Afghan worker kills three U.S. troops on Helmand base
KABUL, Afghanistan — An Afghan worker on a military base in southern Afghanistan opened fire and killed three U.S. troops, military officials said Saturday, bringing the toll to six American military fatalities in 24 hours at the hands of allies.
The NATO force said the attack took place late Friday in Helmand province, the Taliban movement’s heartland, where a turncoat shooting hours earlier claimed the lives of three elite special-operations U.S. Marines.
Compounding the carnage, a rogue Afghan police officer in Nimruz province turned his weapon on fellow Afghan officers Saturday, killing 10 of them, Afghan officials said. The assailant was believed to be a Taliban infiltrator, provincial spokesman Fazel Omer Baloch said.
NATO’s International Security Assistance Force has sought to play down the military significance of attacks on Western troops by Afghan police, soldiers or employees of the government or military. But such shootings have escalated this year, with three lethal attacks on American troops in the last week alone.

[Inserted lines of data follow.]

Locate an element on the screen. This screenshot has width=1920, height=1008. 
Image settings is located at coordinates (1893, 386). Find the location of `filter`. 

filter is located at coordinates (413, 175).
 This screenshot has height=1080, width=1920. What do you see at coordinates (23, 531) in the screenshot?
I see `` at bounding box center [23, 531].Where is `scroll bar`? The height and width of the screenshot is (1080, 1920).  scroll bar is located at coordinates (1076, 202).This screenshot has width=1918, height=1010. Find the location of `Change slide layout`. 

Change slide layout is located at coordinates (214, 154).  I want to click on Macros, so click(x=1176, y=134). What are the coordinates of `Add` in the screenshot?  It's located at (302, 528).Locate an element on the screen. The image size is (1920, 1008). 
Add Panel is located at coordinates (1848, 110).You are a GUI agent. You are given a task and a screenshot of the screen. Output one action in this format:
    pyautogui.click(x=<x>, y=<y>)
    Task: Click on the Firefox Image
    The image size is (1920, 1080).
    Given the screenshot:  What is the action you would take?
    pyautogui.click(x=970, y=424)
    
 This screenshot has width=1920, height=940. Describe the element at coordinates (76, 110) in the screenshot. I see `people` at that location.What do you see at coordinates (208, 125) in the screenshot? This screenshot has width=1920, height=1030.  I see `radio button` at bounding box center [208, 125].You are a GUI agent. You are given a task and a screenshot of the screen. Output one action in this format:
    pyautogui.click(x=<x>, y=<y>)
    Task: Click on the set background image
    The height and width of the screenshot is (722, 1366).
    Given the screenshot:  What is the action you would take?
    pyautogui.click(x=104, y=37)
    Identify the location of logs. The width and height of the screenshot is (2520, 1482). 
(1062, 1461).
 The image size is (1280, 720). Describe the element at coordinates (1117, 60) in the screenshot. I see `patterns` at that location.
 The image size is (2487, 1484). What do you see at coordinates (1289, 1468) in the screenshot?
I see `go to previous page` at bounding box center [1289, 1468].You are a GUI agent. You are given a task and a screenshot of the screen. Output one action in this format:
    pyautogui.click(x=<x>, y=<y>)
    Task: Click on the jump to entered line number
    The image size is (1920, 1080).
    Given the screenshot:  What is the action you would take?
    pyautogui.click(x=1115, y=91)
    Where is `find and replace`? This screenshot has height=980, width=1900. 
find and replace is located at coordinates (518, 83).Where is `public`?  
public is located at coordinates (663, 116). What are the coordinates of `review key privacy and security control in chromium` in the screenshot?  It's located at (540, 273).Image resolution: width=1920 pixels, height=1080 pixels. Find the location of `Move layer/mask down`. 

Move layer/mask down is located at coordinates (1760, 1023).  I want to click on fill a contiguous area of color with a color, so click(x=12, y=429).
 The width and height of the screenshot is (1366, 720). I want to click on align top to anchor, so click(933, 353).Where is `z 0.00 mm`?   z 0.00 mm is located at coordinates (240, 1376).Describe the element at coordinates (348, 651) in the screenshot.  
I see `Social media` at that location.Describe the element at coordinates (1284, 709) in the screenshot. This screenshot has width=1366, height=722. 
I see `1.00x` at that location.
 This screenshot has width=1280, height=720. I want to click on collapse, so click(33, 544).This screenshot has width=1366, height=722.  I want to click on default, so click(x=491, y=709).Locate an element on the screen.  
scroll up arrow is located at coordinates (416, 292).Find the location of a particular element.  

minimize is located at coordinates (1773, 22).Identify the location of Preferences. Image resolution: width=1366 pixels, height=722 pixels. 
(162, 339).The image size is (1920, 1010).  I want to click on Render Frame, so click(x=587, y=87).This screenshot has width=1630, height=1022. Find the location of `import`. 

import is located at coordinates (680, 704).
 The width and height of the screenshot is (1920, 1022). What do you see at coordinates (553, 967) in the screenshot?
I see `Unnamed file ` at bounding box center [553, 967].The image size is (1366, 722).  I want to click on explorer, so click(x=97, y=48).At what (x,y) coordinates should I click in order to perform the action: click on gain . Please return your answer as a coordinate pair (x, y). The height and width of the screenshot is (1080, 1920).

Brig. Gen. Gunter Katz, the German who is the chief spokesman for the NATO force, pointed out that thousands of Afghan and foreign troops work together on a daily basis without episodes of violence. “Those two incidents clearly do not reflect the overall situation here in Afghanistan,” Katz told reporters in Kabul, the Afghan capital.
Troops in the field, however, say the repeated killings have created a climate of mistrust.
At least 34 NATO troops have died this year in such shootings, poised to surpass the tally of 35 such deaths in all of 2011. An undisclosed number of others have been wounded; the NATO force does not generally report the attacks unless there is a fatality.
Afghan and Western military officials have taken measures to try to stem the casualties, including tighter vetting for Afghan recruits and armed Western troops — dubbed “guardian angels” — watching over comrades as they eat and sleep.
In the latest “insider shooting” incident, an Afghan working on a jointly run U.S. and Afghan installation at a police headquarters ambushed a group of troops about 8 p.m., killing three, Helmand provincial spokesman Daud Ahmadi said. U.S. Defense officials confirmed that the victims were Americans, according to Associated Press.
In the earlier killing, the slain Marines had been lured by a police commander to a meal during the dusk-to-dawn hours when Muslims observing the holy month of Ramadan are allowed to eat. Afghan and U.S. accounts differed as to whether the meal in question was a dinner time iftar or a predawn breakfast.
Afghan officials and the Western military said the attacks were under investigation, and President Hamid Karzai condemned them.
The Taliban claimed responsibility for both shootings, boasting that the killings were a bellwether of national sentiment toward foreign forces. The NATO force says that relatively few of the shootings are actually carried out by Taliban infiltrators, and that they are usually triggered instead by arguments and antagonism, sometimes magnified by cultural differences.